Allgemeine Impfpflicht Bundesgesundheitsminister Lauterbach: Ungeimpften nur auf die Nerven zu gehen, reicht nicht
Paris · Bundesgesundheitsminister Karl Lauterbach rechnet damit, dass eine Impfpflicht nötig ist, um Ungeimpfte umzustimmen. Er sei „ganz klarer Befürworter der allgemeinen Impfpflicht“.
Bundesgesundheitsminister Karl Lauterbach (SPD) dringt auf die baldige Einführung einer allgemeinen Impfpflicht. "In Deutschland reicht es nicht, den Ungeimpften nur auf die Nerven zu gehen, da muss man mehr tun", sagte Lauterbach in einem AFP-Gespräch vor einem Treffen der europäischen Außen- und Gesundheitsminister. "Ich bin ein ganz klarer Befürworter einer allgemeinen Impfpflicht", betonte der Minister. Die entsprechenden Gesetzesanträge unterstütze er.
Lauterbach bekräftigte seine Kritik an der von Bayern angekündigten Aussetzung der Impfpflicht in der Pflege. "Das gibt das vollkommen falsche Signal, dass die Proteste der Impfgegner und Querdenker bedeutsamer sind als der Schutz der älteren Menschen", sagte Lauterbach. Der Rückzieher von Bayerns Ministerpräsident Markus Söder (CSU) habe ihn "bestürzt".
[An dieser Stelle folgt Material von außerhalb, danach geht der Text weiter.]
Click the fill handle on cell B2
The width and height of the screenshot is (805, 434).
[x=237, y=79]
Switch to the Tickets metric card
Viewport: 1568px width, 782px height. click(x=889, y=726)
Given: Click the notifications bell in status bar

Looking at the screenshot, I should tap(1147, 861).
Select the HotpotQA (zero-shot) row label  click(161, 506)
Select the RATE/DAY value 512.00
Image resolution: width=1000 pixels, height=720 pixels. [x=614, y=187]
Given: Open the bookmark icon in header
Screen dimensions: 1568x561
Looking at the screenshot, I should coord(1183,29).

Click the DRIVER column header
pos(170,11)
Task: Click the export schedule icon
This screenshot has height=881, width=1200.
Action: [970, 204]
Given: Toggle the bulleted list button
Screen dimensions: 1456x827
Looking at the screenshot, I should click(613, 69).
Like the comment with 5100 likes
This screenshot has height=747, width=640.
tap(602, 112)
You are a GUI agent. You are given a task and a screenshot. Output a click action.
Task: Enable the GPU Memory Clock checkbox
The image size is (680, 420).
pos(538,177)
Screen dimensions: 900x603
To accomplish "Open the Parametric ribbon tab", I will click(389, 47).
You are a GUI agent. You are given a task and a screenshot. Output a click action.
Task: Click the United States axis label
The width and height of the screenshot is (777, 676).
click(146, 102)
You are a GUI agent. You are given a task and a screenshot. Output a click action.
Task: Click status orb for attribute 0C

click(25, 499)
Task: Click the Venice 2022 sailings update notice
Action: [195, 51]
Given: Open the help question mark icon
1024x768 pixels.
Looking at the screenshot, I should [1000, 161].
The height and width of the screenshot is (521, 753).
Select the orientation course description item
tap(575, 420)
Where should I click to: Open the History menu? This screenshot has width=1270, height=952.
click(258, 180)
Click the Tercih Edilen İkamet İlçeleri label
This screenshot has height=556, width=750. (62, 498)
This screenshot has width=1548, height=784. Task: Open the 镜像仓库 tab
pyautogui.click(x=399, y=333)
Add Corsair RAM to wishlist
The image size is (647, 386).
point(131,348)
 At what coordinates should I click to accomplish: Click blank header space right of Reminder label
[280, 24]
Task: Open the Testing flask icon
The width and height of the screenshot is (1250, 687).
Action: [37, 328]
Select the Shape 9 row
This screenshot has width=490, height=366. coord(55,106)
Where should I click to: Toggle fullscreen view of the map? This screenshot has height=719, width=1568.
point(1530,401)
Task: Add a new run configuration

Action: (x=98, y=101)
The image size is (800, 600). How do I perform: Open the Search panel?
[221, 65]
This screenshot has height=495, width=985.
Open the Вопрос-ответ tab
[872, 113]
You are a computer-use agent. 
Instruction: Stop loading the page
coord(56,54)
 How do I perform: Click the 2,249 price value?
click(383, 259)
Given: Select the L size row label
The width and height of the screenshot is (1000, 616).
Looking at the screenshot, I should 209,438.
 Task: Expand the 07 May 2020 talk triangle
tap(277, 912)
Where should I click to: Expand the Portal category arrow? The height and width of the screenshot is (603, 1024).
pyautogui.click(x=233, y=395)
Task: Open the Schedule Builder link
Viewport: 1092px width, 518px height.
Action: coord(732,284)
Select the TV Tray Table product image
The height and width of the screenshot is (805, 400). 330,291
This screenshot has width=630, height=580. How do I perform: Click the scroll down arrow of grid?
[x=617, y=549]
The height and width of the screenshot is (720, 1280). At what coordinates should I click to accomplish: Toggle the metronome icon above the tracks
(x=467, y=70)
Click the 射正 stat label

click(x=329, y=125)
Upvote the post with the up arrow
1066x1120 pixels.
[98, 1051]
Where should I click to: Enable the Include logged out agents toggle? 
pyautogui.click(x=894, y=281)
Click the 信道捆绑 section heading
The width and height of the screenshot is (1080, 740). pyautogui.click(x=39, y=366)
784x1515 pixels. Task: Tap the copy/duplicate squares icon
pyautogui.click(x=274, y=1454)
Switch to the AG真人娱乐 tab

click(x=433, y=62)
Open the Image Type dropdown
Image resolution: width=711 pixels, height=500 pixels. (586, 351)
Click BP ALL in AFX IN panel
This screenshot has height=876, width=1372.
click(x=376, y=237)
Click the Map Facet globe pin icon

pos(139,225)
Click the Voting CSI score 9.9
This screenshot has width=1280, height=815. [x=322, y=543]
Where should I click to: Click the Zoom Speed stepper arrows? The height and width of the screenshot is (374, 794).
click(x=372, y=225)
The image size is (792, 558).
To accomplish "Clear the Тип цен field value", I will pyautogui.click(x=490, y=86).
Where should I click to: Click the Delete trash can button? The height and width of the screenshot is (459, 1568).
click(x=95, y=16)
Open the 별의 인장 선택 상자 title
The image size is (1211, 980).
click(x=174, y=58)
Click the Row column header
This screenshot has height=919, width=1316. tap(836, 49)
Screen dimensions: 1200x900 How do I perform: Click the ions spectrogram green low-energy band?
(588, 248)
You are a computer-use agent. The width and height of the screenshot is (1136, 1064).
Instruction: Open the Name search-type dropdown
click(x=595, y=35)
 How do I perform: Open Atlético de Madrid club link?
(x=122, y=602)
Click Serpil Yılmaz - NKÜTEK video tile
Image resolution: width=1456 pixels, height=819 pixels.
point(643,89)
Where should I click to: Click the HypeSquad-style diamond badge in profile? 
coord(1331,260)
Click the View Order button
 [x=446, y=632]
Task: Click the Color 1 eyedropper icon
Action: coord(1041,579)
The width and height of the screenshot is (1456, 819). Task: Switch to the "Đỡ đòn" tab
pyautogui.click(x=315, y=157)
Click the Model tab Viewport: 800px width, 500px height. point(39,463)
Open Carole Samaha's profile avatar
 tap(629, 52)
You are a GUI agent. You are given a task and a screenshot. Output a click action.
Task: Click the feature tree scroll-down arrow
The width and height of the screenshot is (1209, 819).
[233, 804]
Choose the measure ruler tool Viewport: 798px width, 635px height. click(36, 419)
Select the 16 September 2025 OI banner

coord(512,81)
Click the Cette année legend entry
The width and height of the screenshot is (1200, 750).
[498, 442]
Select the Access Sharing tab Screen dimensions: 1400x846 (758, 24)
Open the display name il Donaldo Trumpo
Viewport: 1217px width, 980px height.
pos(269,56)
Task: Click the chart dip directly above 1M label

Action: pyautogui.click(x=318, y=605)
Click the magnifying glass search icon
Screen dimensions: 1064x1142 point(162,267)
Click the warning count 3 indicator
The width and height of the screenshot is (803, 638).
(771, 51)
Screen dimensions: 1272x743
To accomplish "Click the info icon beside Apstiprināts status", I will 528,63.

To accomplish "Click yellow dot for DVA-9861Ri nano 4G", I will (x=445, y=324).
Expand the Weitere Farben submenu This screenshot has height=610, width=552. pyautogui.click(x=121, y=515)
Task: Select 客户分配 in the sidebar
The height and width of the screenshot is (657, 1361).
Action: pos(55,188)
Der Verzicht auf schnelle Lockerungen in Deutschland habe mit der großen Gruppe der Ungeimpften zu tun, erklärte der Minister. "Bestimmte Dinge, die anderswo möglich sind, sind bei uns noch nicht möglich, weil wir zu Recht Rücksicht nehmen müssen auf ältere Ungeimpfte", sagte Lauterbach mit Blick auf andere europäische Länder, in denen nur noch wenige Corona-Einschränkungen gelten.
Die EU-Minister wollen bei ihrem zweitägigen Treffen in Lyon und Grenoble über eine verbesserte Zusammenarbeit in der Pandemiebekämpfung beraten und Lehren aus den ersten Corona-Wellen ziehen. "Ich persönlich glaube, dass wir die Einschränkungen für Kinder schwerer vertreten können als andere Einschränkungen, die wir ergriffen haben", sagte Lauterbach. "Die Kinder haben eine sehr schwere Zeit gehabt, es ist viel Unterricht ausgefallen, deutlich mehr als zum Beispiel in Frankreich". Und dennoch seien in Deutschland viele Kinder erkrankt. "Dies ist etwas, wo wir eine Manöverkritik zulassen müssen", räumte der Minister ein.
Mit Blick auf die Sterblichkeit hingegen sei Deutschland bisher vergleichsweise gut durch die Pandemie gekommen. "Ich glaube, dass es in allen europäischen Ländern Stärken und Schwächen gegeben hat und dass wir gut beraten sind, voneinander zu lernen", sagte Lauterbach. Er wolle mit seinen Kollegen insbesondere über die Zusammenarbeit bei der Entdeckung neuer Virusvarianten und bei der Impfstoffforschung und -produktion sprechen.
"Frankreich hat eine sehr aktive Überwachung von Virusvarianten, von der wir auch profitiert haben", sagte der Gesundheitsminister. Auch in Katastrophenfällen sollten sich europäische Länder gegenseitig unterstützen und Kapazitäten auf Intensivstationen anbieten. "Es gibt einen naiven Glauben, dass Varianten immer harmloser werden, das stimmt aber nicht", gab Lauterbach zu bedenken. Die nächste Variante könne auch wieder gefährlicher sein. "Darauf muss man vorbereitet sein."